Пошли гудки. Экран продолжал светиться и в итоге постепенно затух. Скоро телефон совсем сядет: подходила к концу зарядка. Солнце тоже садилось – посуда, стоящая на полках: вазы, бокалы, сахарница, светились оранжевым отблеском. Закат добавлял тепла, с ним в помещении становилось уютнее. Я попробовала взять телефон, попыталась давить на кнопку – ничего не вышло. В результате оказалась опять на полу с ладонями, прижатыми к лицу. Всё, что было вокруг, теперь не существовало, мираж на расстоянии вытянутой руки, касаешься его – воздух, ничего нет. Я отчётливо осознавала, что из глаз льются слёзы, но когда пыталась их смахнуть, на пальцах тоже не было ничего, ни капли влаги… Не было самих рук, только ощущение будто они есть.
«Слёзы не настоящие, – произнёс в голове зверь. – Ты больше не размазня, не бренный человечишко. Это та, что просидела в твоём теле двадцать семь лет, могла себе такое позволить, случись что. А ты невозмутима, ты безжалостна, ты уверенно владеешь собой. Хватит раскисать!»
Пока окончательно не стемнело, я приблизилась к зеркалу. В первую секунду даже отпрянула, испугалась – не сразу поняла чего именно… Разволновалась: то ли от радости – я увидела себя живой, значит, не всё потеряно, то ли от горя – такой в нём отражаюсь я одна, а бездыханная Вероника по прежнему сидит в той же позе. Её тело и в зеркале, и за столом было одинаково безжизненным. Разглядывая себя, стоящую перед зеркалом, я удивлялась: почему я кажусь невредимой? Почему на моём теле отсутствует кровь?

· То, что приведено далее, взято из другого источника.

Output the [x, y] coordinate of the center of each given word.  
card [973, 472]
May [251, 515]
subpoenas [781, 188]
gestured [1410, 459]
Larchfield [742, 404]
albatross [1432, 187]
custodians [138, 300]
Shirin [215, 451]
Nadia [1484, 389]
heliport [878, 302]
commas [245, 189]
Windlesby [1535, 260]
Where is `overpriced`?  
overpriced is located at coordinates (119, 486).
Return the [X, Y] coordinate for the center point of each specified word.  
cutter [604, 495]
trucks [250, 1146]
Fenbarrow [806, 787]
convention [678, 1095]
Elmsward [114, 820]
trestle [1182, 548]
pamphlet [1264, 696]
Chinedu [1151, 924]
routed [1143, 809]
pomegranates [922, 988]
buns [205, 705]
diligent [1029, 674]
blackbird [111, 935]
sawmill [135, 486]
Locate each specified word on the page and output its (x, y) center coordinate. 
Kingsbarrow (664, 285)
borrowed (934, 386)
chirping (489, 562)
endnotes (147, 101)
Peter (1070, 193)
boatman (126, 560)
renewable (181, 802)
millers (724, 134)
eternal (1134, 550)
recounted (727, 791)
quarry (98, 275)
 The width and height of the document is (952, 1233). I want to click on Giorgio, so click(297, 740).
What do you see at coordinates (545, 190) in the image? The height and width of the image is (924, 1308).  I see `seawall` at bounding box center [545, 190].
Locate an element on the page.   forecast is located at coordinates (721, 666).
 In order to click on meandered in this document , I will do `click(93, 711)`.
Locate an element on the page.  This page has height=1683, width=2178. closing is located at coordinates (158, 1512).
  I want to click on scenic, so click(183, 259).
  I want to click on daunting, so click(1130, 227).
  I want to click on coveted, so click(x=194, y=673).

Вспомнила себя живую: смеющуюся, эмоционально говорящую – именно такой я была, когда отреагировала на странный звук из прихожей… Дура, даже не дёрнулась, чтобы проверить! Нас отличало – меня той от теперешней, что тогда я улыбалась за обедом и продолжала улыбаться пока поворачивала лицо к убийце, продолжала улыбаться, когда в меня летела пуля…
Теперь я была такой жалкой, сгорбленной, осунувшейся, как в результате болезни, длительной болезни… На мне сказался удар. Сначала я внимательно разглядывала в зеркале своё лицо, на котором не было ни мимики, ни смены выражения, ничего, кроме застывшей в одном положении трагической гримасы, затем я начала искать отражение противоположного края стола, не попадающего в обзор. Я должна была удостовериться: где сейчас моё тело? Больше всего я боялась увидеть нас вместе: отражающимися и здесь, и там.
Мне пришлось изогнуться, прислониться к краю зеркала виском – виднелась наполовину тарелка, а дальше дверной косяк, скрывающий весь обзор. Тогда я опустилась вниз: с этого ракурса мне лучше открывалось подстолье. Луч заходящего солнца сместился, осветив скрытое пространство, и я разглядела собственные колени. Это были мои колени, ноги в голубых джинсах, которые были сейчас на мне. Я сидела и там, и здесь, и была ещё третья, та, что бродила по квартире, заглядывала в зеркала, пыталась отвечать на звонки. Кто же настоящая я: та, что свисает лицом к столу или Это – оно продолжает передвигаться, несмотря на повреждение, несовместимое с жизнью.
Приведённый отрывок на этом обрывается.